Task item> Pick each line containing "Directory" out of the records.

Input material>
*** Block opens ***
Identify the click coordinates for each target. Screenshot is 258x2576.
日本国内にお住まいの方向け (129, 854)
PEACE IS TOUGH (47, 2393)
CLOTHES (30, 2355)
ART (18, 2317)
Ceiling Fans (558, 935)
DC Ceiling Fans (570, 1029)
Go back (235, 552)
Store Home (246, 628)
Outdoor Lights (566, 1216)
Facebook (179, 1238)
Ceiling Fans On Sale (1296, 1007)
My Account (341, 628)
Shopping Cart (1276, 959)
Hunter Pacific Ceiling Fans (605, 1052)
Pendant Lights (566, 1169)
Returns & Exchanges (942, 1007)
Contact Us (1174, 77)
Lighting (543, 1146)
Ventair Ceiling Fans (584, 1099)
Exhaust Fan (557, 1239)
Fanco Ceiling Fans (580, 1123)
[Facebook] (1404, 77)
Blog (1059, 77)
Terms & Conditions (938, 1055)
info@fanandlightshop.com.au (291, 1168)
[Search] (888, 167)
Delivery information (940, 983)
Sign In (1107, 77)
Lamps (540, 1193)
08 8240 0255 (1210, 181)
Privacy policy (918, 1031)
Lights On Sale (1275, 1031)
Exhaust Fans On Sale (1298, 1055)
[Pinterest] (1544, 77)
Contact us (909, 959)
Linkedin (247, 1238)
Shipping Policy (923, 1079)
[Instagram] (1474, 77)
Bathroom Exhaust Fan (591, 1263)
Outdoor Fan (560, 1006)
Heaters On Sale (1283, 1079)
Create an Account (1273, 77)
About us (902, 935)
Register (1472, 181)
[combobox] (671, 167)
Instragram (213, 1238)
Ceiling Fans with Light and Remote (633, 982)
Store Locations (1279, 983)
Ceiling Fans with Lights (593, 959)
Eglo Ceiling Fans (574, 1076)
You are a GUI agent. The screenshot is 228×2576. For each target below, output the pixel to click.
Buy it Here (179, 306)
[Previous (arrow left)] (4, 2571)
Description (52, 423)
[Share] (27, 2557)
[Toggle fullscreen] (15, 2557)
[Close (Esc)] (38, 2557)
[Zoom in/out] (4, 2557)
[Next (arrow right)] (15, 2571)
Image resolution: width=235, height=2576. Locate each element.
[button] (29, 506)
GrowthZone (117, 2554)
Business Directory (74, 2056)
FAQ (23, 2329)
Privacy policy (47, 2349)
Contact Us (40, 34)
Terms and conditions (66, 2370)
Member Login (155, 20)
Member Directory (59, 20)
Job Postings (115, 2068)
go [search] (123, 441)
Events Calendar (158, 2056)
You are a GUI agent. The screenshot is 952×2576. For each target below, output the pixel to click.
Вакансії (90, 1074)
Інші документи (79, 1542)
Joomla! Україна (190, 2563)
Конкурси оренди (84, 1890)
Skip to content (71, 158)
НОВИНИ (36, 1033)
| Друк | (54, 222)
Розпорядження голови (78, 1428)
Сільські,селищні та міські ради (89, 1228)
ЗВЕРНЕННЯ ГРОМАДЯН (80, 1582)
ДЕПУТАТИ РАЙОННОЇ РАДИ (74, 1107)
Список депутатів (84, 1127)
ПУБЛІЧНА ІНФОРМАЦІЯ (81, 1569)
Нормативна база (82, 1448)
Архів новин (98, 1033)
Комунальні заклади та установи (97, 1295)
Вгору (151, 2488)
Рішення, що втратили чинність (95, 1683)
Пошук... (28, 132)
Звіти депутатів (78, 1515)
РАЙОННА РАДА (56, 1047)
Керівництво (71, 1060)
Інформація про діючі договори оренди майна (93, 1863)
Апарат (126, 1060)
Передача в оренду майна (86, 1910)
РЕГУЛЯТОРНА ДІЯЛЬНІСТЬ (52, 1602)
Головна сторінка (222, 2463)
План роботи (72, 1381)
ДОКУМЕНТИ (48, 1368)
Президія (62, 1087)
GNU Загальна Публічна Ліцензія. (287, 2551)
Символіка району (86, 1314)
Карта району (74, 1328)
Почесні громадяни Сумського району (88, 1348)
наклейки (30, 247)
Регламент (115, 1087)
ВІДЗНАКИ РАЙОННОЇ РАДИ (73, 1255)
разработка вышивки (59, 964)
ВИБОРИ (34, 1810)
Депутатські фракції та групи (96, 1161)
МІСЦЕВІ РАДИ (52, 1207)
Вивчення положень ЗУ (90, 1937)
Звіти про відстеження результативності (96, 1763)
*** Block closes ***
Exercise output>
Business Directory (74, 2056)
Member Directory (59, 20)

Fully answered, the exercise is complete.